Complaints of judicial misconduct set off an investigation of Judge Maryanne Trump Barry. In retirement, she is no longer subject to the conduct rules.Credit...Jonathan Ernst/Reuters

President Trump’s older sister, Maryanne Trump Barry, has retired as a federal appellate judge, ending an investigation into whether she violated judicial conduct rules by participating in fraudulent tax schemes with her siblings.

The court inquiry stemmed from complaints filed last October, after an investigation by The New York Times found that the Trumps had engaged in dubious tax schemes during the 1990s, including instances of outright fraud, that greatly increased the inherited wealth of Mr. Trump and his siblings. Judge Barry not only benefited financially from most of those tax schemes, The Times found; she was also in a position to influence the actions taken by her family.

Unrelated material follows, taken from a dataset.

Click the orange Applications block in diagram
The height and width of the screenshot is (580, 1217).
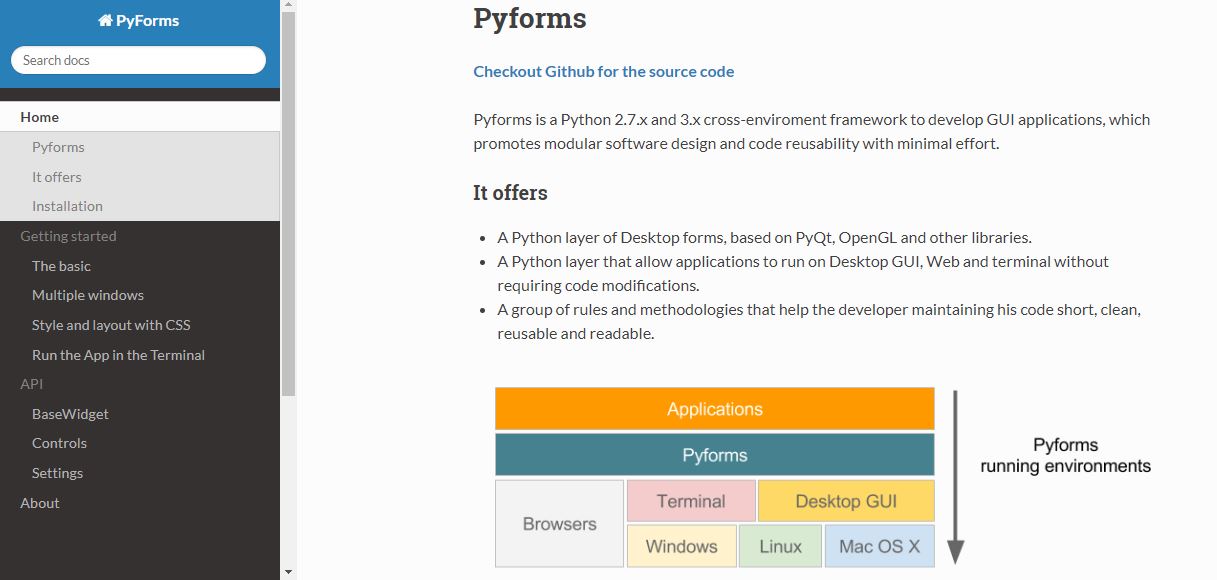[x=714, y=409]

Judge Barry, now 82, has not heard cases in more than two years but was still listed as an inactive senior judge, one step short of full retirement. In a letter dated Feb. 1, a court official notified the four individuals who had filed the complaints that the investigation was “receiving the full attention” of a judicial conduct council. Ten days later, Judge Barry filed her retirement papers.

The status change rendered the investigation moot, since retired judges are not subject to the conduct rules. The people who filed the complaints were notified last week that the matter had been dropped without a finding on the merits of the allegations. The decision has not yet been made public, but copies were provided to The Times by two of the complainants. Both are involved in the legal profession.

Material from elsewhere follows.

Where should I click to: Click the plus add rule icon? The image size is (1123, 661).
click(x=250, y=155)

Judge Barry did not respond to emails or telephone messages left at her Manhattan apartment.

Judicial council reviews can result in the censure or reprimand of federal judges, and in extremely rare cases, a referral to the House of Representatives for impeachment.

In retirement, Judge Barry is entitled to receive annually the salary she earned when she last met certain workload requirements. Though the exact figure was not immediately available, it appears to be between $184,500 and $217,600.

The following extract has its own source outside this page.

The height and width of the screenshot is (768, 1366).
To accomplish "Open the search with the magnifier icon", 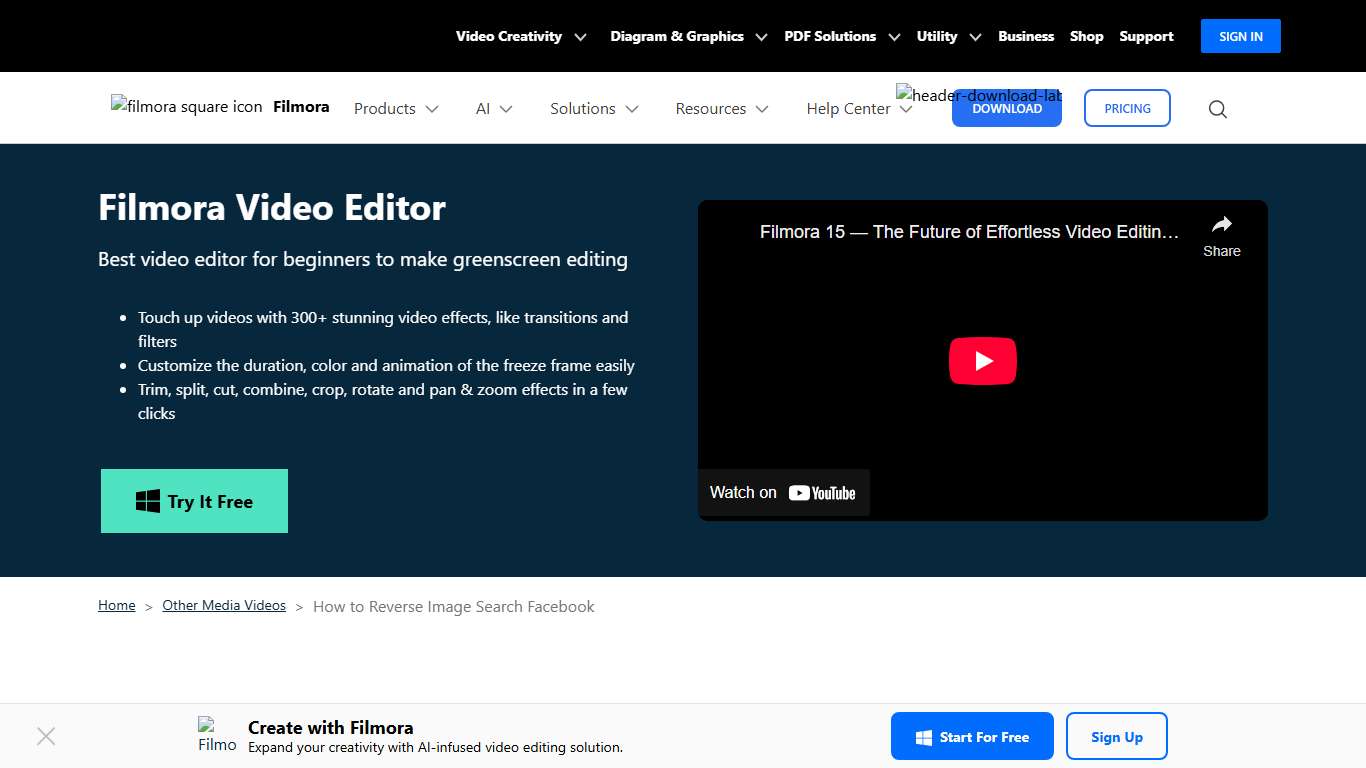I will pyautogui.click(x=1217, y=108).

The Times investigation focused on how the profits and ownership of the real estate empire built by the president’s father, Fred C. Trump, were transferred to Donald J. Trump and his siblings, often in ways designed to dodge gift and estate taxes.

A lawyer for the president, Charles J. Harder, said last fall, “The New York Times’s allegations of fraud and tax evasion are 100 percent false, and highly defamatory.”

Judge Barry had been a co-owner of a shell company — All County Building Supply & Maintenance — created by the family to siphon cash from their father’s empire by marking up purchases already made by his employees, The Times investigation found. Judge Barry, her siblings and a cousin split the markup, free of gift and estate taxes, which at the time were levied at a much higher rate than income taxes.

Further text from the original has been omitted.